On our way to the coffee stop there was plenty of challenging tarmac, with the occasional characteristic village between. With buildings on both sides of the road the exhaust note was emphasized by echoes, making heads turn at every street corner and probably awaking the locals from their dear siesta. There really is no need to drive fast for some serious fireworks to leave the exhaust pipes. The sound of the pops, bangs and crackles, or as my co-driver referred to it: ‘it sounds like a bloody machine gun’, really is unparalleled and one of the incremental ingredients that make this car such an enjoyable ride.
The Jaguar F-Type SVR finds a worthy competitor in the Mercedes AMG GTS, a car that is capable of delivering similar performance and has a similar price tag.

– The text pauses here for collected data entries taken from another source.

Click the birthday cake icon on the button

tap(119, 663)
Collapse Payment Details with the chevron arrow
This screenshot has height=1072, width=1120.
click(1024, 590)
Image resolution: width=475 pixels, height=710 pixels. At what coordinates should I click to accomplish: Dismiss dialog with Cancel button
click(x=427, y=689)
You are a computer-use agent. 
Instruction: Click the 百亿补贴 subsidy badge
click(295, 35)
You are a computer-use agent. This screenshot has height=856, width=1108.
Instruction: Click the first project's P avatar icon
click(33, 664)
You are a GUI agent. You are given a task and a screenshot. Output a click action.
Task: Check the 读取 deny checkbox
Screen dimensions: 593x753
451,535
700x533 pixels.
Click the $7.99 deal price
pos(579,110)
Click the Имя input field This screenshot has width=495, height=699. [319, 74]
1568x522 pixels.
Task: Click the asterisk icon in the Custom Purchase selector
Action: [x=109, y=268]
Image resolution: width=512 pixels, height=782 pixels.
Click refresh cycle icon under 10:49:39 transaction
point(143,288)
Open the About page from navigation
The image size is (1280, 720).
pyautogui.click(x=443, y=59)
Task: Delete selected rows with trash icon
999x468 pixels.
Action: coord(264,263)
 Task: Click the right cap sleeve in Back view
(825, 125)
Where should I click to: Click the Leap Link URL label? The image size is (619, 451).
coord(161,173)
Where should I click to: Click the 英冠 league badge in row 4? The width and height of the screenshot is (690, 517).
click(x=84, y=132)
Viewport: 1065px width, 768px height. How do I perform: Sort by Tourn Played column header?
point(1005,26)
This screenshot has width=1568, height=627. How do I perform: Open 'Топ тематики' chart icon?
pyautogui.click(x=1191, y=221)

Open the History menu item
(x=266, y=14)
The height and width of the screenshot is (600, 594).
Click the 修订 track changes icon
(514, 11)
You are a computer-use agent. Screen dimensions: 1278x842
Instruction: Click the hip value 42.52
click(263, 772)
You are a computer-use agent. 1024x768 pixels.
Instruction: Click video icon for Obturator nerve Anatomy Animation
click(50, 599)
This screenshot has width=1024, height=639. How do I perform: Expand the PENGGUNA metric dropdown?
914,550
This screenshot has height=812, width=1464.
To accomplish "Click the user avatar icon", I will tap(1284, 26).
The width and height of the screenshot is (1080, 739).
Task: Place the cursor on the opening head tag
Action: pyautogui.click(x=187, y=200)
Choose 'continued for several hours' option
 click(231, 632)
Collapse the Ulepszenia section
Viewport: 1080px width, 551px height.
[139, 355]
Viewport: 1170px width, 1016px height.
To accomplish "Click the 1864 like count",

Then again, 110,000 GBP opens up a range of possibilities when it comes to picking supercars. What to think of a well equipped Porsche 911? The F-Type SVR is relentless when it comes to power, although its competitors weigh in at least a 100 kg less. One thing I would consider to be an advantage for the SVR is its AWD drivetrain, which would make it far more usable as an all-weather daily driver.
While the Jaguar F-Type R already made quite a name for itself over the past few years, the 2017 Jaguar F-Type SVR is the long awaited cherry on the cake that we’ve all been waiting for. Driving the SVR was a fantastic experience, on both open roads and the race track. It is perhaps the most well-balanced GT car currently on the market, one with a rigorous character when pushed hard, but also one that ensures comfort on longer journeys. Jaguar SVO has done a splendid job with the first Jaguar SVR, a truly desirable supercar with a rocking exhaust note to match.